He listens, even though Danielle says, “No! Let’s stay up all night long!”
Johnny Rotten and I get Danielle onto her mattress, and then I say, “I’ll take it from here. Thanks.”
“You sure you’re good?”
“Yeah,” I say, and escort him out the front door.
When I return to her bedroom, Danielle’s giggling on her back with a fistful of bloody napkins on her nose.
“Please tell me you didn’t drive home,” I say to her.
“Relax. We were drinking at the Manor. Lisa made him walk me home,” she says and then starts laughing. “But I do like him. Very cute. Noticed a rather large bulge in his pants too.”
“You need to sleep it off, Danielle.” I bring her some water, and then I go back to Tommy, who looks whiter than the sheet covering his legs and torso.
“I didn’t like that guy,” Tommy says.
“Neither did I,” I say, wondering what would have happened to drunk Danielle if I weren’t here to put her to bed and send her escort home.
Of course Danielle sees our man again and makes him her regular boyfriend. Johnny Rotten’s real name turns out to be Randall Street, which has to be the dumbest name ever.
Many times, Tommy tells Portia and me that he doesn’t like Johnny Rotten, and we fumble around for what to say back to him, because Danielle seems happy, albeit distant. I ask her to double date with Portia and me, so I can get to know Johnny Rotten better and alleviate my fears, but Danielle just laughs and says, “We’re dating people from different planets. Let’s not start an intergalactic war, okay?”
“What do you mean?”
“You’re happy. I’m happy. Let’s not push our luck. Just be happy with Portia independent of us. I’m fine. You’ve already done enough for me, big brother.”
The truth is that while I love my sister, and I really do, carrying her financially and emotionally has been draining. The break Johnny Rotten provides is somewhat of a relief.
And so when Portia gets her own place in Collingswood, a little two-bedroom apartment above a flower shop on Haddon Avenue, I gradually move most of my stuff over there. She sets up a small sofa bed in her office for Tommy, so that he can sleep over whenever Danielle asks us to babysit, which is often. Even though I am still paying the rent on the Oaklyn place, Tommy tells me that Johnny Rotten’s been staying there more and more.
Tommy doesn’t like jumping back and forth between the two apartments, but he’ll get used to it, and to Danielle’s new boyfriend, who seems okay, from what I’ve observed. If he makes my sister happy, well, then I’m all for that. And so I tell Tommy, “Look for the good in this guy. He may just surprise you.”
Portia’s writing a novel now. That’s what she does all day long.
I’ve never met anyone before who was writing a novel, and now my girlfriend is a full-time fiction writer, which makes me proud, I have to admit. It seems so glamorous, even though no one is paying her to write this book, it’s just something she does alone in a room. She says she can get an agent when she finishes and then that agent can sell the book to a publishing house in New York City—“a real one,” she’s always saying. She reads books about how to do it and chats with all of these other writers on the Internet, which makes her hopeful.

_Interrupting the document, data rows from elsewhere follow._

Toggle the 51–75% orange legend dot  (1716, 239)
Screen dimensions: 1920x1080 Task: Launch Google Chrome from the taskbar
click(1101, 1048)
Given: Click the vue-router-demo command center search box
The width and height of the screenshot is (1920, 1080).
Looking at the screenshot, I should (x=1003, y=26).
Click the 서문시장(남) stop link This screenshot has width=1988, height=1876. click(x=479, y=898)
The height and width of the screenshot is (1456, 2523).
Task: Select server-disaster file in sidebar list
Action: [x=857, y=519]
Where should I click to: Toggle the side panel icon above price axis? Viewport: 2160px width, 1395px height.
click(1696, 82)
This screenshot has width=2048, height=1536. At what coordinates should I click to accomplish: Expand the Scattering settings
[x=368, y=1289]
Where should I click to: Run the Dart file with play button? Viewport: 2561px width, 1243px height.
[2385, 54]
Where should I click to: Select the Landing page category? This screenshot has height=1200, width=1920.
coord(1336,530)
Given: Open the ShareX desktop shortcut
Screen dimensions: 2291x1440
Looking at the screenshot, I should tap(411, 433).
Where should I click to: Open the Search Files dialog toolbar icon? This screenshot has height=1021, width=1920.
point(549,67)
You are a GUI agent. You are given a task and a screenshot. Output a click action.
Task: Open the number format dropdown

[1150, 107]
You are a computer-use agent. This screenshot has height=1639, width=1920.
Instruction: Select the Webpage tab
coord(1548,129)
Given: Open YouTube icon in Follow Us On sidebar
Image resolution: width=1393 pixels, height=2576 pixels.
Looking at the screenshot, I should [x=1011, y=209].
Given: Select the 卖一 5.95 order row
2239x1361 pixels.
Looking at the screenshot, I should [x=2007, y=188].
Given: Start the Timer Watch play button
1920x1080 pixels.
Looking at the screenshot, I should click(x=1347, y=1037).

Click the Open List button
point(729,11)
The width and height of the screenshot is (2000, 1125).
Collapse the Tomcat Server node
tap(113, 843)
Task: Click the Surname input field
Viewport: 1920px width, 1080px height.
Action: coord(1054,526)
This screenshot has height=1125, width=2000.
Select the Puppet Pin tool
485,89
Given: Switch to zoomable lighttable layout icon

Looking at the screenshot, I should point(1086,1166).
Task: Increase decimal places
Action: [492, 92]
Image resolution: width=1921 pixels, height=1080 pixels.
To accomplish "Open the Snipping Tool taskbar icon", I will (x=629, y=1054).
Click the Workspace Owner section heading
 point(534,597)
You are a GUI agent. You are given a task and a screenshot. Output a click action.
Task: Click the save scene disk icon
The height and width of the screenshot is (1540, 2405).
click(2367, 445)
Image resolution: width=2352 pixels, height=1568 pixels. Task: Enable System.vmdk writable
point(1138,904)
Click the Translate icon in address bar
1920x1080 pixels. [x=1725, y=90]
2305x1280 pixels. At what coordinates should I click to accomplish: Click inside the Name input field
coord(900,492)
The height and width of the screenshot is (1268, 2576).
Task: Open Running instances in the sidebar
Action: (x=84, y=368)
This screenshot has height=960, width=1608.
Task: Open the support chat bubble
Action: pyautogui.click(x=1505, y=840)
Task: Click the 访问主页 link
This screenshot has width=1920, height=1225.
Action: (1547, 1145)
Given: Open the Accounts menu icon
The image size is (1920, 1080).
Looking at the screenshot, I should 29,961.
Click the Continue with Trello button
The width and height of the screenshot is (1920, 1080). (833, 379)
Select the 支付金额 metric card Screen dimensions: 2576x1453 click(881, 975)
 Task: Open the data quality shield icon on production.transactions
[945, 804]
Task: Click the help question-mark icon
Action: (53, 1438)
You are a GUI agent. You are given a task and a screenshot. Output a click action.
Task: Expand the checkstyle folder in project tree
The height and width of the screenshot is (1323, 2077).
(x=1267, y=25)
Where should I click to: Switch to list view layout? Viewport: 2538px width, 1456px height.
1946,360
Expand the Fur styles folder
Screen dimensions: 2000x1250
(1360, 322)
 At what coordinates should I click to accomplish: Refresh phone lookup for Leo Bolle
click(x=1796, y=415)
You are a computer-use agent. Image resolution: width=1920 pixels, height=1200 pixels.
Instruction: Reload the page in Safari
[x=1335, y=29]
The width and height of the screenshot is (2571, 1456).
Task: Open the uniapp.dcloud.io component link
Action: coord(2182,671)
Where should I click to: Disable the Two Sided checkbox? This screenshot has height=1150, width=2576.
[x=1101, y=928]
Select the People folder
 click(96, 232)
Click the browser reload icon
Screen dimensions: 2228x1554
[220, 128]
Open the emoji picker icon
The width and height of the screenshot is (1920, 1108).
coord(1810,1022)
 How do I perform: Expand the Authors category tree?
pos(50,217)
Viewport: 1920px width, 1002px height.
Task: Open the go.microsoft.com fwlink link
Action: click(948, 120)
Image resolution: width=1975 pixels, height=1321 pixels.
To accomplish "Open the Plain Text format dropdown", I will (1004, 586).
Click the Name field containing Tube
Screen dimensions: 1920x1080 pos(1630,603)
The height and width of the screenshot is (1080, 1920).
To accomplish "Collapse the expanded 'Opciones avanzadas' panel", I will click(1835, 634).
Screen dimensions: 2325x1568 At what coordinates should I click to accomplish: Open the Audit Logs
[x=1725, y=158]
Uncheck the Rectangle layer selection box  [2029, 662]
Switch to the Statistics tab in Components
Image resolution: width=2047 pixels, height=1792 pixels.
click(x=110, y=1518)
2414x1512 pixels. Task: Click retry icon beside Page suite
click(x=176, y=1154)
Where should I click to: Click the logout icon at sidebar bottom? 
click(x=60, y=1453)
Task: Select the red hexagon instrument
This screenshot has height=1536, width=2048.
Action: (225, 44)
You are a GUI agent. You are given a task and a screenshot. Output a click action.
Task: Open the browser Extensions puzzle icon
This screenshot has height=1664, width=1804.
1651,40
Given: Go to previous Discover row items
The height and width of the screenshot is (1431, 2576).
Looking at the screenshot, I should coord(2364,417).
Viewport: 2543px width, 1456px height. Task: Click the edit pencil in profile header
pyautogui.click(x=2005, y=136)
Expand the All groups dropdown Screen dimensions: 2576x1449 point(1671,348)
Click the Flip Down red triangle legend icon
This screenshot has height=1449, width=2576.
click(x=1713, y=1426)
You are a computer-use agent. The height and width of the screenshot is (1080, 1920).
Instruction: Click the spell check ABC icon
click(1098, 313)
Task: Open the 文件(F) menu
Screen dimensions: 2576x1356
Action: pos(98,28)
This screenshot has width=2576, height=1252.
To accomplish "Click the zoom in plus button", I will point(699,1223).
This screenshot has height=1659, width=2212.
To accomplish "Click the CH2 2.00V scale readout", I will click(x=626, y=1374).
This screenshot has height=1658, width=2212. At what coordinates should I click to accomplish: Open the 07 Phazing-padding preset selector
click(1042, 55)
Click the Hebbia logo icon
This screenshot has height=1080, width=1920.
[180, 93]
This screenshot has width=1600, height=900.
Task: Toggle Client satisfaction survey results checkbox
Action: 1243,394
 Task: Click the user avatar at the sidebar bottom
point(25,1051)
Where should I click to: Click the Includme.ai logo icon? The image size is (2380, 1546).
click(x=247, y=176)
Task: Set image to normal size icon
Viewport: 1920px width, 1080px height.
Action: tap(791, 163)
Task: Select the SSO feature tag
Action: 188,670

Portia works with her door closed and always covers the laptop screen with her hands whenever I knock and stick my head in. She says she can’t talk about her book because the talking will rob her of the creative energy she needs to write, which sounds a little like bullshit to me, but what do I know. She even wears this lucky hat when she’s working—it’s a pink Phillies baseball hat that they gave her for free on ladies’ night at the ballpark when one of my customers slipped us tickets as a tip. The writing makes her so joyous—she seems determined and driven—that it probably doesn’t really matter what she’s wearing or doing in that room. It’s all good, as far as I’m concerned.
Late at night, after she’s had a few drinks, she’ll talk about how she first decided she wanted to write a novel back in Mr. Vernon’s class, and how the world knocked the belief that she could do it out of her.
“How does that happen?” she says. “You can’t look back and pinpoint an exact moment when you give up on your dreams. It’s like someone stealing all of the salt from your kitchen, one tiny crystal at a time. You don’t realize it for months, and then when you see that you are low, you still think you have thousands of little crystals left—and then bam, no salt.”
Sometimes when she talks like that I feel stupid, because I don’t think about the world the way she does, and yet I love Portia, so I nod and agree. I feel completely lost when she asks, “What do you think about that?” and I can’t think of anything to say.
But she never seems to mind. Portia says I listen to her and “don’t piss on her dreams.” She never really talks about her husband directly—it’s sort of a taboo subject—but I’ve been able to infer that he made her feel stupid and small and weak.
Apparently, when they were in New York City, Portia told Mr. Vernon that she would publish a novel and dedicate it to him, and now she thinks that if she can keep her promise, Mr. Vernon might discover her book, read the dedication, and maybe it will save him after all.
That’s her new great hope.
Portia Kane’s latest master plan to save our old teacher.
We asked the Oaklyn Police Department for information on Mr. Vernon, but by law they weren’t permitted to share any developments or details, or so they said.